Apolipoprotein E and lipoprotein lipase secreted from human monocyte-derived macrophages modulate very low density lipoprotein uptake.

We investigated the roles of lipoprotein lipase and apolipoprotein E (apoE) secreted from human monocyte-derived macrophages in the uptake of very low density lipoproteins (VLDL). ApoCII-deficient VLDL were isolated from a patient with apoCII deficiency. The lipolytic conversion to higher density and the degradation of the apoCII-deficient VLDL by macrophages were very slight, whereas the addition of apoCII enhanced both their conversion and degradation.

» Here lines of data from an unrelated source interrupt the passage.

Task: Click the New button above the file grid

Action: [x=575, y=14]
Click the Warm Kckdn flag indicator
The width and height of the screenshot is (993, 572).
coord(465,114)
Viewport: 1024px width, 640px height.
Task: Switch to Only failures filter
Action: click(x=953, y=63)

This suggests that the lipolysis and subsequent conversion of VLDL to lipoproteins of higher density are essential for the VLDL uptake by macrophages. VLDL incubated with macrophages obtained from subjects with E3/3 phenotype (E3/3-macrophages) showed a 17-fold greater affinity in inhibiting the binding of 2 micrograms/ml 125I-low density lipoprotein (LDL) to fibroblasts than native VLDL, whereas the incubation of VLDL with macrophages obtained from a subject with E2/2 phenotype (E2/2-macrophages) did not cause any increase in their affinity. Furthermore, 3 micrograms/ml 125I-VLDL obtained from a subject with E3/3 phenotype were degraded by E3/3-macrophages to a greater extent than by E2/2-macrophages (2-fold), indicating that VLDL uptake is influenced by the phenotype of apoE secreted by macrophages. From these results, we conclude that both lipolysis by lipoprotein lipase and incorporation of apoE secreted from macrophages alter the affinity of VLDL for the LDL receptors on the cells, resulting in facilitation of their receptor-mediated endocytosis.